Il y a des jugements plus ou moins tranchés concernant l’usage des réseaux sociaux comme Facebook.

Le point de vue de Chamath Palihapitiya vient de marquer les esprits. L’ex-vice-président en charge de doper l’influence du réseau social (au titre de “VP User Growth, Mobile and International”) dans la période 2007-2011 montre une certaine amertune vis-à-vis du travail accompli et du chemin parcouru.

“Les retombées à court terme et la course à la dopamine que nous avons stimulées ont détruit la manière dont le monde fonctionne” déclare-t-il. Des propos qui font du bruit lorsqu’ils sont relayés par l’ensemble des médias (comme le journal britannique Daily Mail).

Désormais tourné vers le domaine du capital-risque en Californie avec Social Capital, Chamath Palihapitiya préconise une prise de recul vis-à-vis des réseaux sociaux ou plutôt un coup de frein brutal pour revenir à la raison.

L’ex-responsable de Facebook tape fort en pointant du doigt l’absence “de discours civil et de coopération” avec l’exploitation du réseau social.

“De la désinformation, une vérité biaisée. Et ce n’est pas un problème américain. Il ne s’agit pas de publicités russes. Il s’agit d’un problème mondial”, argue-t-il dans le monde.

Après avoir considéré d’une part que Facebook “déchire la société” (“ripping society apart”, dans le sens de la vie en communauté dans le monde), il nuance aussitôt ses propos en considérant que le réseau social apporte aussi des “choses très bénéfiques dans le monde” (“overwhelmingly does good in the world” dans la version originale).

Protéger la communauté : la priorité

Pour sa défense, Facebook explique que Chamath Palihapitiya a quitté la société depuis six ans.

“Lorsqu’il était en fonction, Facebook était concentré sur de nouvelles expériences sociales et nous étions en phase de croissance dans le monde”, explique un porte-parole.

“Facebook était une compagnie très différente à l’époque et, comme nous avons grandi, nous avons pris conscience que nos responsabilités s’étaient également accrues.”

Ce message de vigilance absolue semble relayer au plus haut niveau. En novembre, le CEO Mark Zuckerberg se montrait très préoccupé devant un parterre d’investisseurs. “Je suis très sérieux sur le sujet. Le fait de protéger notre communauté est plus important que d’optimiser les profits.”
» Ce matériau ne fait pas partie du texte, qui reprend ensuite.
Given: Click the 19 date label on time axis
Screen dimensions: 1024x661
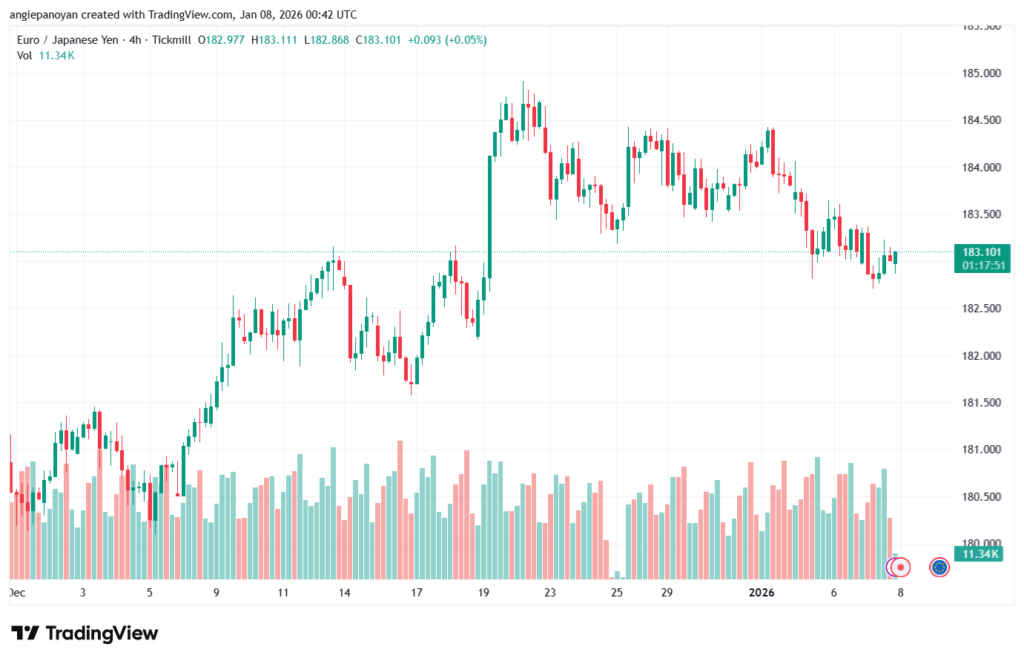Looking at the screenshot, I should (483, 592).
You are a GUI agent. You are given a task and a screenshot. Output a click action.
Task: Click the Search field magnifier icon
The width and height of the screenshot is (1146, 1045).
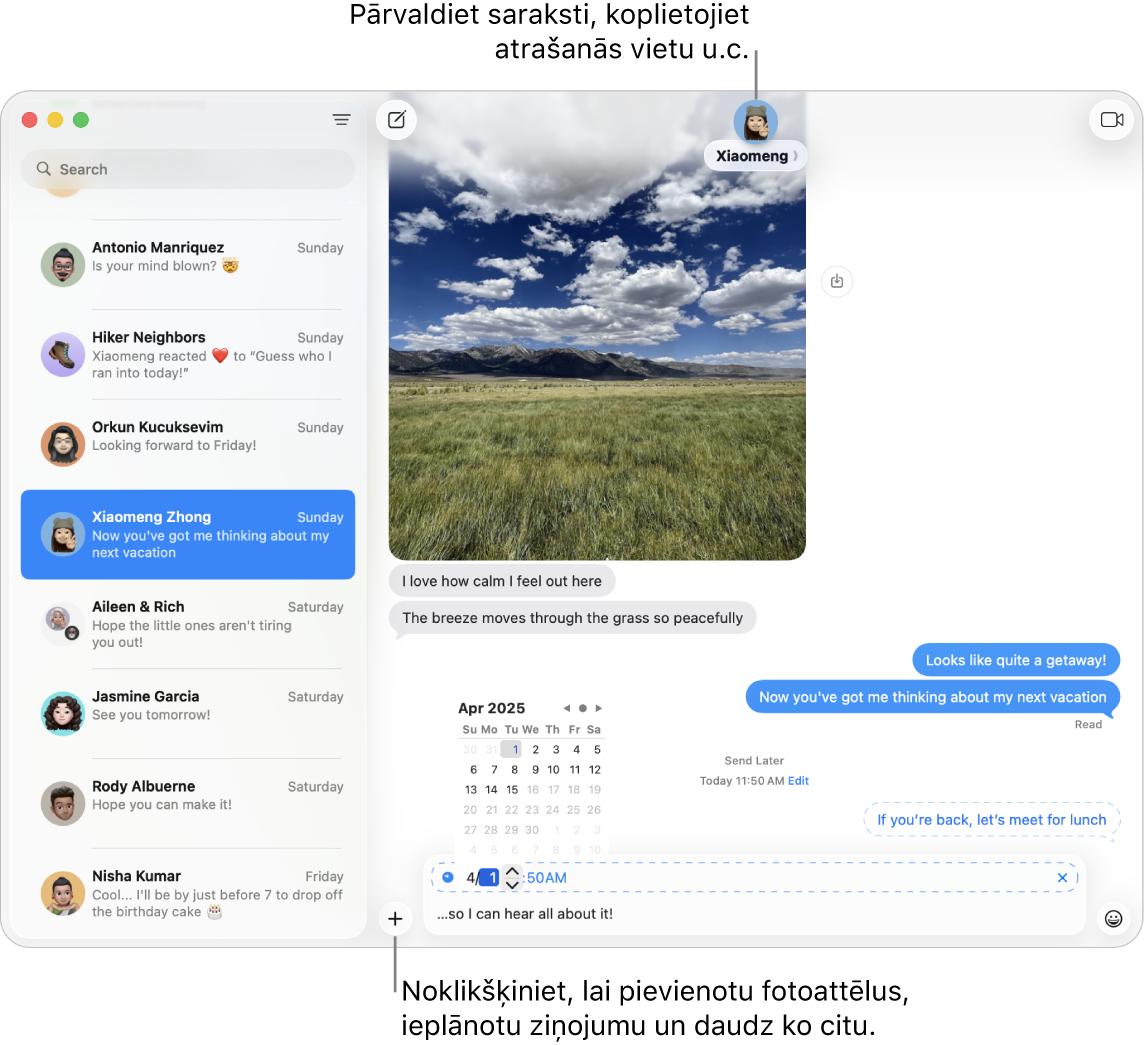44,169
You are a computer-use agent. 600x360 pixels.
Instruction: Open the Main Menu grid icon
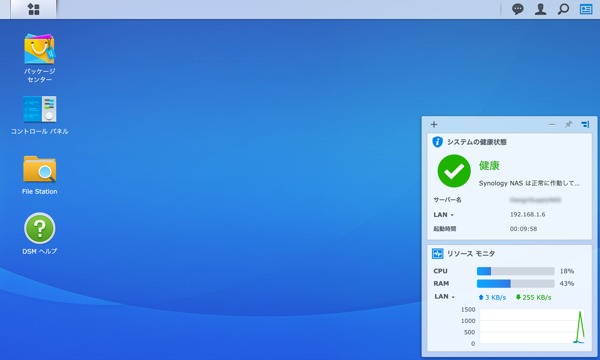[x=34, y=9]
Le fondateur de Facebook pourrait même se retrouver devant le fait accompli. Au Royaume-Uni, un comité d’éthique qui conseille la Première ministre préconise la délivrance aux plateformes comme Facebook ou Google d’un statut se rapprochant davantage de celui d’éditeur.

Les acteurs concernés ne pourraient plus se cacher derrière le profil d’hébergeur technique pour amoindrir ses responsabilités dans les contenus diffusés via les sites communautaires transformés en vaste carrefour d’audience.

Un autre responsable de Facebook s’est écarté de la vague des réseaux sociaux désormais jugée malsaine.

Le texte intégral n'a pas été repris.